Gefragt – gesagt: „Vernetzt Euch!“
In der Rubrik „Gefragt ...gesagt“ geben die „gefragten Frauen“ möglichst spontan Antworten.
Durch wen oder was sind Sie zum Glauben gekommen?
Michaela Pilters: Durch meine Eltern.
Was gibt Ihnen Ihr Glaube?
Halt, Heimat und Kraft.
Haben Sie schon mal daran gedacht, aus der Kirche auszutreten, und wenn ja, warum?
Ja, wegen der Themen Missbrauch und wegen mangelnder Reformbereitschaft beim Thema Frauen in der Kirche. Ich kenne diese Frage an mich selbst: Warum
bleibst Du? Die Antwort ist, es geht um mehr als um diese Fragen. Es ist wichtig, dass ich mich selber einbringe, und da kann ich eine ganze Menge tun.
Welche Veränderung wollen Sie als Frau in der Kirche noch erleben?
Unbedingt die Zulassung der Frauen zu den Weiheämtern und die Aufhebung des Zwangszölibats.
Welches war für Sie das schönste Erlebnis im Zusammenhang mit Ihrem Glauben?
Ich glaube, das war auf der Theresienwiese in München beim Eucharistischen Kongress 1960. Ich war acht Jahre alt. Ich habe da erlebt, was Weltkirche ist.
Ihr Rat an Frauen auf der Suche?
Sich auf jeden Fall vernetzen, Koalitionen bilden, an sich selber glauben.
Was ich immer schon sagen wollte ...
Gebt nicht auf!
Michaela Pilters: Fernsehfrau, Kirchenexpertin
- geboren 1952 in Krumbach (Bayrisch-Schwaben)
- Studium der Theologie, Philosophie, Germanistik, Erwachsenenpädagogik; Diplomtheologin
- 1977/78 Redakteurin Katholische Nachrichtenagentur Bonn
- 1978 bis 1985 Redakteurin beim Hessischen Rundfunk HR, Abteilung Kirchenfunk/Hörfunk
- seit 1985 bis 2018 Leiterin der Redaktion Kirche und Leben/kath. beim ZDF
- Michaela Pilters ist in der Gesellschaft Katholischer Publizisten Deutschlands (GKP) aktiv und war lange Jahre deren Vorsitzende, zuletzt von 2013 bis 2015.
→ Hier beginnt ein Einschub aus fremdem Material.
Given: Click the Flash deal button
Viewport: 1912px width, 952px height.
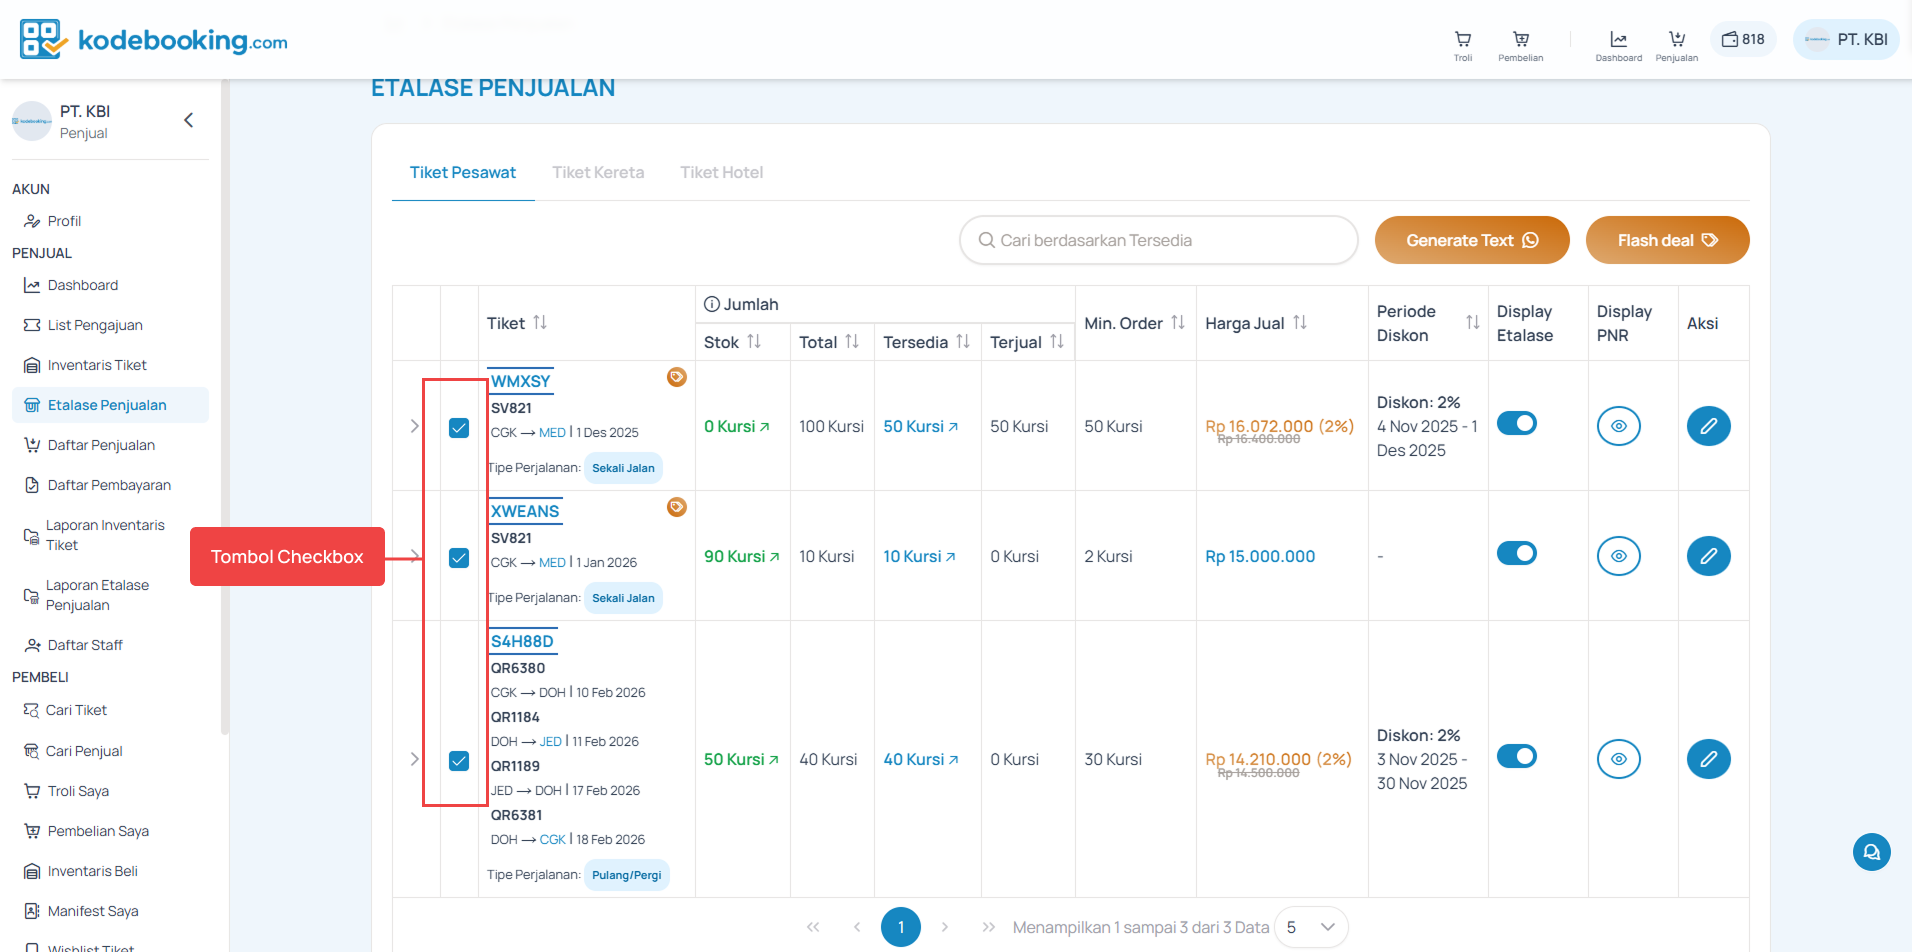Looking at the screenshot, I should pos(1666,240).
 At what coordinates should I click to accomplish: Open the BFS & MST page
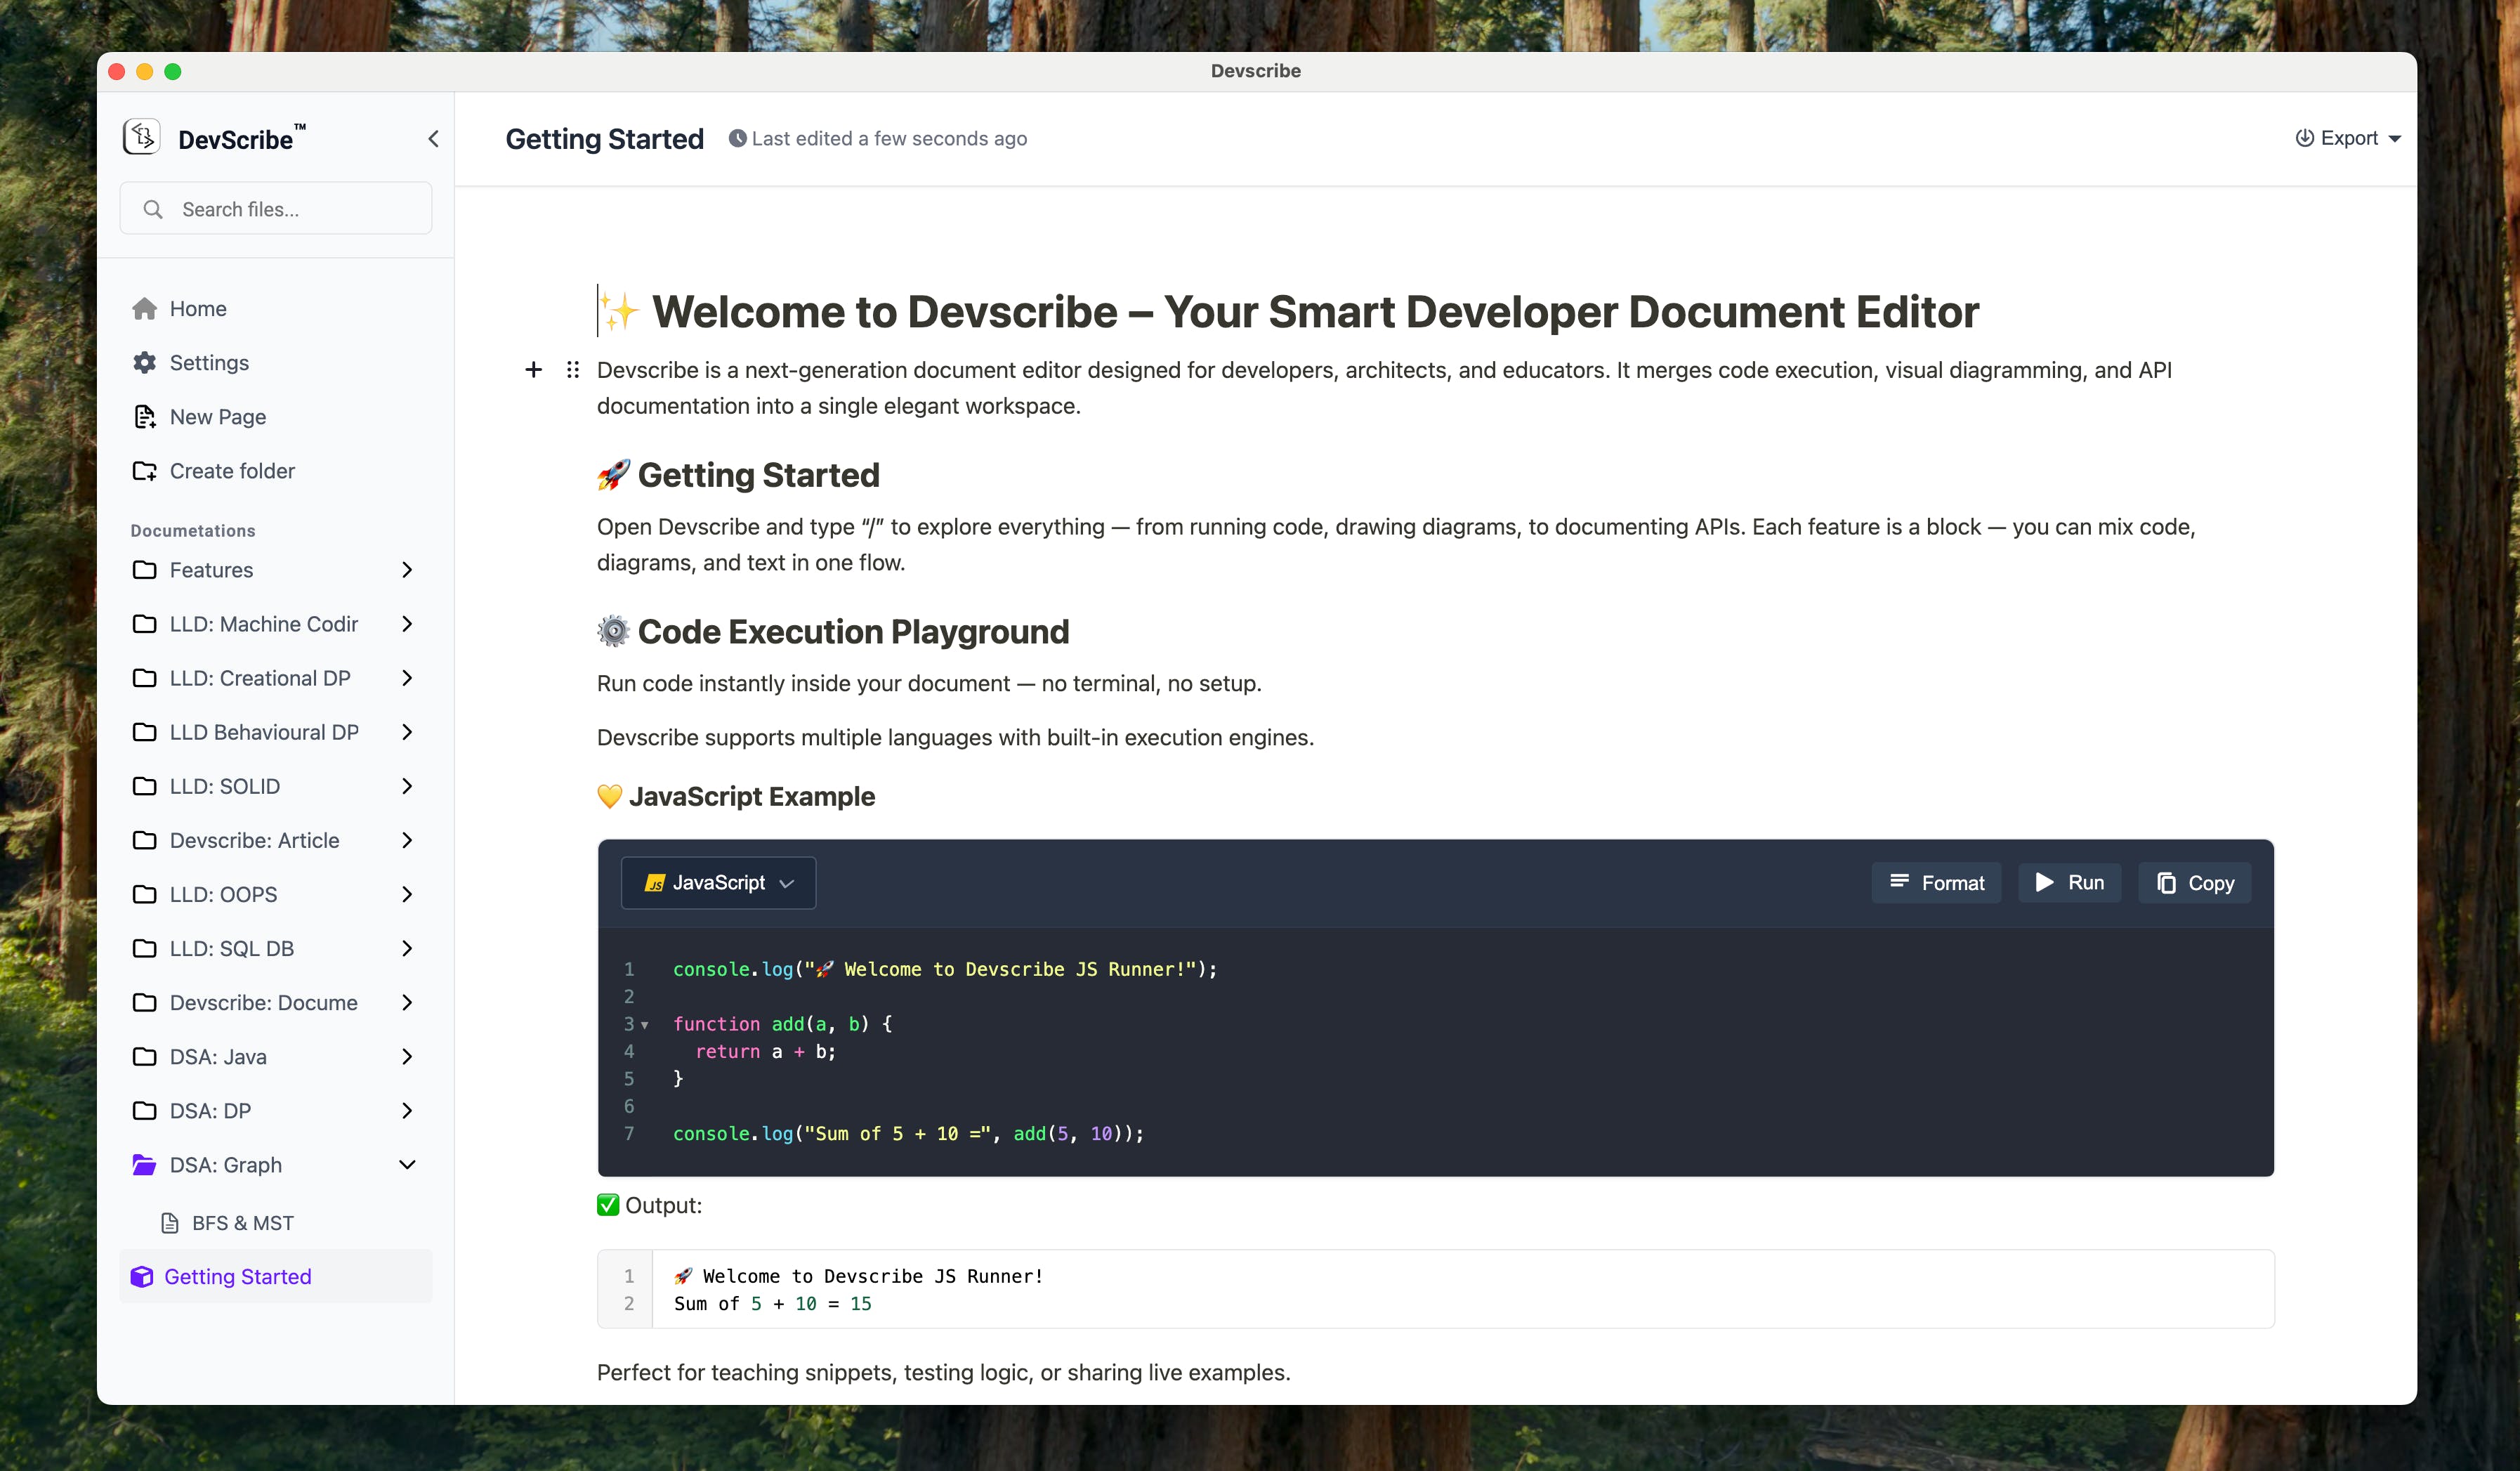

- aktiv in der Mainzer Pfarrgruppe Zaybachtal, zum Beispiel im Pfarrgemeinderat
- aktiv in der Arbeitsgruppe „Systemische Grundsatzfragen“ im Bistum Osnabrück sowie beim Pastoralen Weg im Bistum Mainz, Dekanat Mainz
- 2018 Päpstlicher Gregoriusorden. Der Mainzer Bischof Peter Kohlgraf würdigt sie als Journalistin, die im ZDF „die Fragen der Kirche, der Theologie mit den Themen der Zeit ins Gespräch gebracht und öffentlich gemacht“ habe. Besonders für die Übertragung der Gottesdienste habe sie „viel Herz und Zeit“ investiert.
- 2020 Präsidentin des Catholic Media Council (CAMECO), das Medien und Journalisten in Afrika, Asien und Lateinamerika unterstützt und Geber in der entwicklungspolitischen Medienarbeit berät.
- Michaela Pilters hat eine Tochter und zwei Enkelkinder.
- Sie liebt Theater, Konzert, Bücher und macht gern Handarbeiten.